Perivar shook his head, trying to clear enough room to think in a straight line. “Iyal, I’ve been to where she comes from. It’s a degenerated culture. They’re real good at breeding sheep, but engineering a person…”

Her mouth worked back and forth silently. “That would mean she’s a descendant, and just one of a population; otherwise, this level of mutation never would have bred true, but still, you’d think there’d be more work space…”

“Work space?” said Perivar.

Iyal nodded absently, as if most of her attention was focused on another conversation. “A large portion of any DNA string is white noise. It’s got no direct impact on the organism. What it’s there for is to reduce the risk of harmful mutation. It’s Nature’s margin for error.

“When we’re tailoring genes here, we leave all, or at least most, of that extra space in, so we can make use of that same margin for error. Whoever designed this woman’s ancestors, though, didn’t feel they needed a safety net. Which means they were either phenomenally stupid, which I doubt, or so good at what they were doing that they could make even the Vitae look like apprentice pig breeders.

“Perivar, if she’s up for grabs, we’ll take her here.”

“What would the gardens’ director have to say to that?” When she didn’t answer, Perivar felt his heart freeze up. “Oh gods, Iyal, you didn’t.”

“Perivar, there are maybe fifty completely engineered people alive in the Quarter Galaxy and none of them, I mean none of them, are this fully realized. Additions and enhancements are one thing. Anybody can throw a switch. Some places can even rewire the system. But this one…whoever built her started with some proteins in a sterile dish and went from there. If we knew even half of what went into it, we could give the Vitae a run for their market, and not just on Kethran either.

“And by the way"—her voice and face hardened together—"I’m not crazy about the fact you think I’d just get her in here and run her through a processor.”

“Iyal, at this point I don’t know what you’d do.” Which just adds another name to that list. “ You’re not talking like yourself.”

That took her back. “All right, all right.” She waved her hands aimlessly. “Yes, I showed my results to Director Id Shomat. I thought we had a calibration problem. I thought the chain could not be this short.

“He went over the whole thing again. We got the same results five times in a row and I told him… well, I told him. He told me to try to get… her… we were saying ‘it’ because what the hell did we know…here. What’s she need to be comfortable?”

Perivar felt his fingers curling up again and forced them to straighten out. “The usual things, Iyal. A place to stay, food, something she can do to keep from getting bored…Oh yeah, she needs some language lessons and she doesn’t know an input terminal from a hunk of brick.”

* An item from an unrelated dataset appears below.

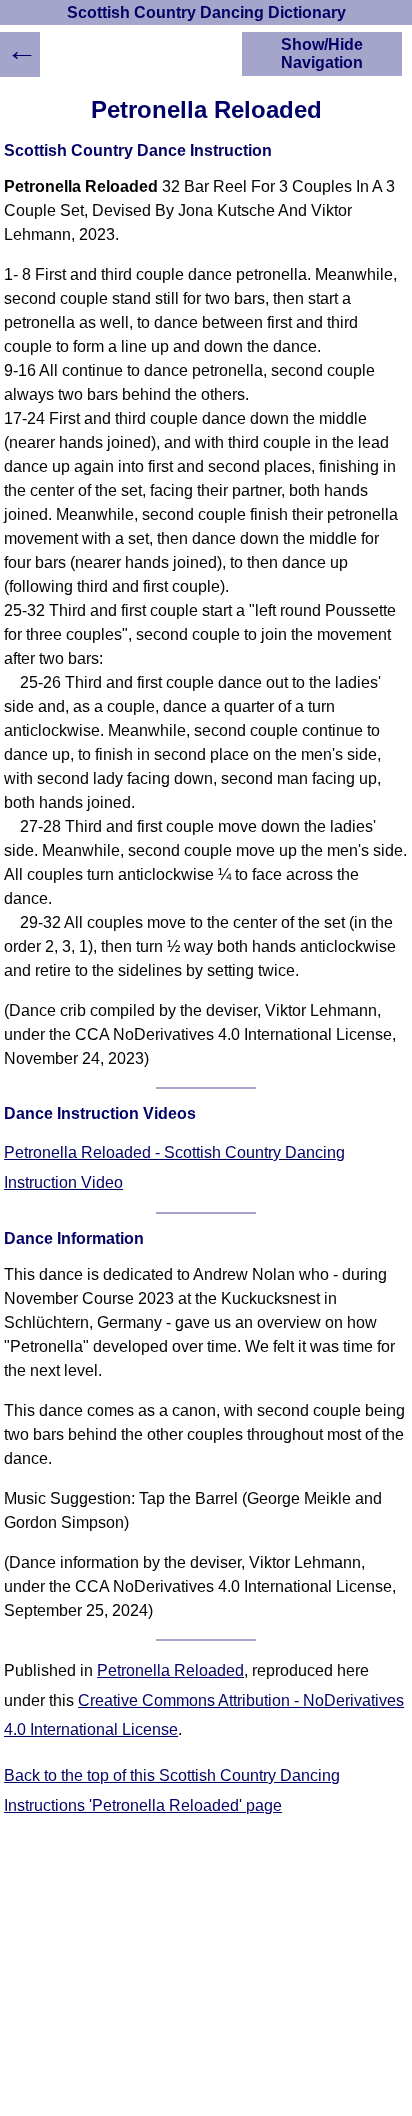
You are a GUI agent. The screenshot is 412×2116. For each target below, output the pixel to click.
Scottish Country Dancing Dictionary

Iyal scratched her chin. “All right. The necessities we can fix her up with, and we could always use another field assistant that doesn’t need reprogramming. We could even pay her. What’s the going contract length for contraband where it’s legal?”

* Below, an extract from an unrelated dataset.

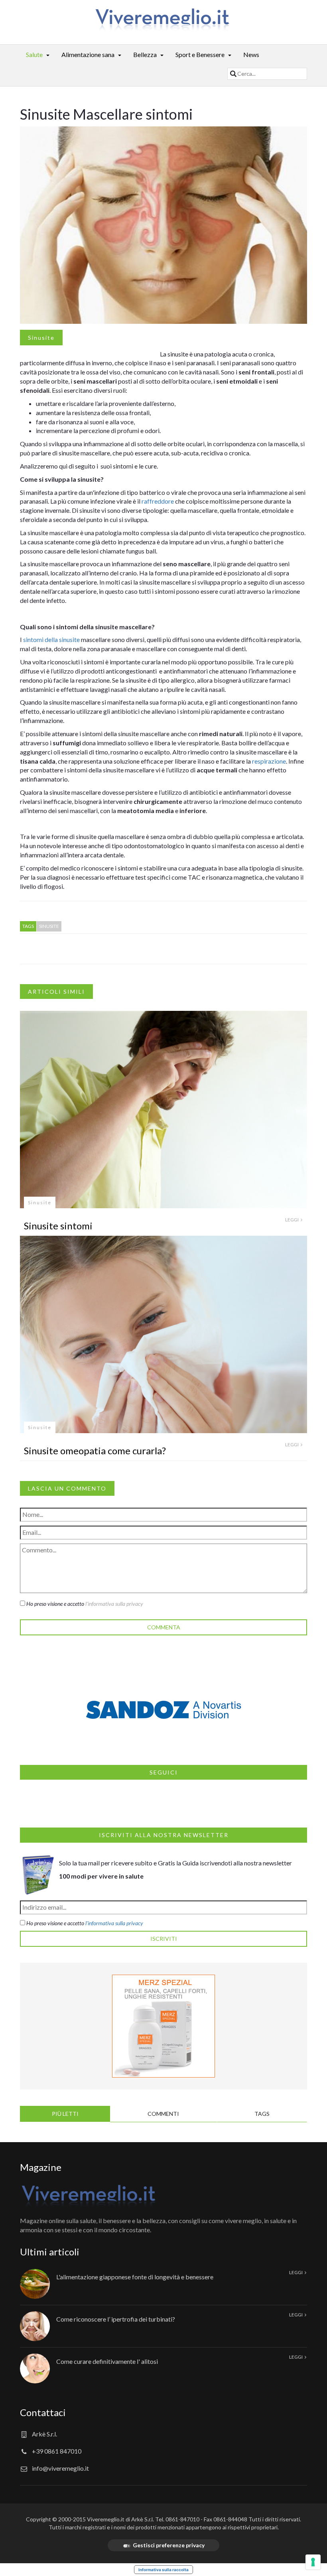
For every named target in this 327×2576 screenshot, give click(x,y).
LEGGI (292, 1220)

“Six years, supposedly. But I never saw a contraband really finish a contract. Permanent extensions are more the way it works. They can’t exactly protest to the labor authority.”

“Six years should do it, and then some. Will you release her to us?”

Perivar sat still for a while, listening to the hum of the utilities and the silence that was coming from behind the membrane housing.

“Perivar, what is with you?”

“Nothing. Plenty. Never mind, Iyal. I’ve just been hanging around Kiv too long, that’s all. Can you give me an hour? There are some things I need to clear up.”